MERTENS: ‘Hij is de beste trainer met wie ik ooit werkte. De manier waarop hij een wedstrijd voorbereidt, waarop hij zijn spelers telkens weer fris aan de aftrap krijgt… Alles! Ik hou ervan als een trainer zijn ploeg kordaat bij de hand neemt. Ik moet wel bekennen dat ik aanvankelijk dacht: wat voor ene is dat?! (lacht) Hij rookt veel, makkelijk drie pakjes per dag: in de bus, in de kleedkamer. Ik kon er bijna niet ademen.

‘Weet je hoe het voelt om onder Sarri te werken? Zoals je vroeger examens moest afleggen en je goed voorbereid was. Dan vertrek je zelfverzekerd naar school. Wel, zo speelden wij de voorbije zes maanden, met dát vertrouwen. Dat betekent echter niet dat we kampioen zullen worden, zoals sommigen al verwachten. Als ik zie wat de andere clubs kopen… AC Milan dat met LeonardoBonucci (van Juventus, nvdr) de beste verdediger van Italië in huis haalt bijvoorbeeld. Niet niets.’

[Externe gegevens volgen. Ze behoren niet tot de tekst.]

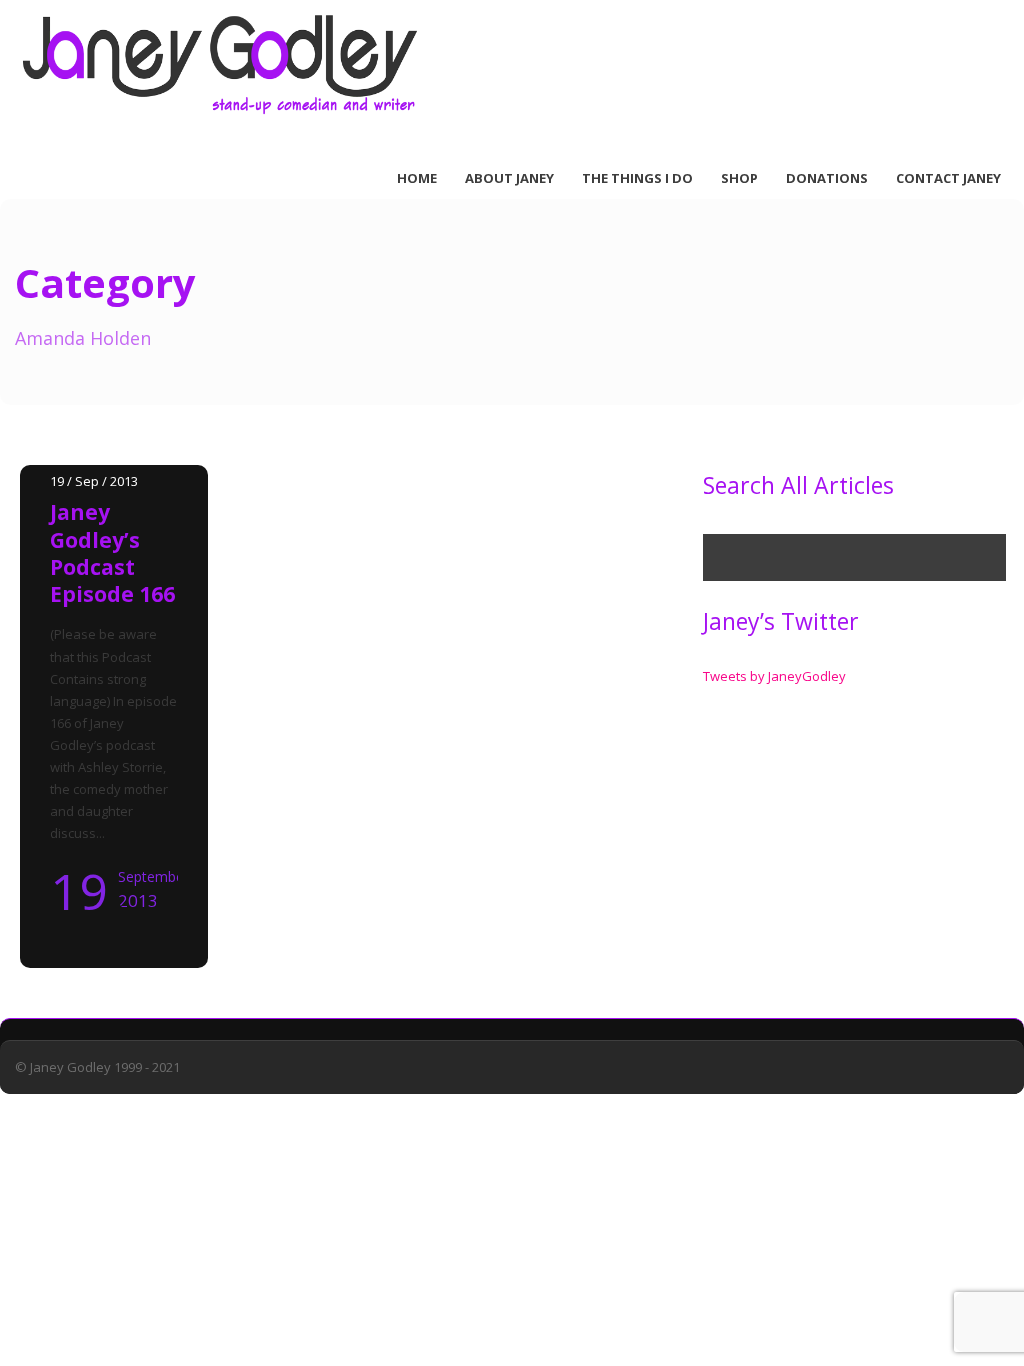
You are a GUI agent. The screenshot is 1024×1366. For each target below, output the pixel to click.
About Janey (509, 178)
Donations (827, 178)
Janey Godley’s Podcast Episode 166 (112, 553)
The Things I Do (637, 178)
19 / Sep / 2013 (94, 481)
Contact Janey (948, 178)
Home (417, 178)
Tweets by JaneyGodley (774, 676)
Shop (739, 178)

De indruk leeft dat de Serie A bezig is aan een remonte.

MERTENS: ‘Dat is ook zo. Kijk naar Juventus, dat weer eens de finale van de Champions League bereikte. Het enige probleem zijn de verouderde stadions. In andere landen, zoals de Premier League, wordt het voetbal gewoon veel mooier verpakt en dus beter verkocht. Dat leidt op zijn beurt tot meer inkomsten, enzoverder.’

Waarom steekt Juventus er in Italië zo bovenuit als iedereen tactisch toch zo sterk is?

MERTENS: ‘Visie. In die ploeg denkt iedereen hetzelfde. En ze kopen daarenboven steevast de beste spelers in Italië op. Vorig jaar Higuaín, Pjanic, nu Bernardeschi. Ze hebben gewoon meer kwaliteit dan de rest.’

Maar dit seizoen volgt de wissel van de wacht?

MERTENS: ‘We hebben een jaartje meer ervaring onder deze trainer, dat zal lonen.’

Terugkeren naar België

MERTENS: ‘Dat was echt hallucinant. Iedereen heeft er altijd commentaar op als een speler voor het geld kiest, maar als zó’n hoog bedrag daadwerkelijk voor je neus staat, ga je sowieso toch twijfelen, hoor. Iedereen.’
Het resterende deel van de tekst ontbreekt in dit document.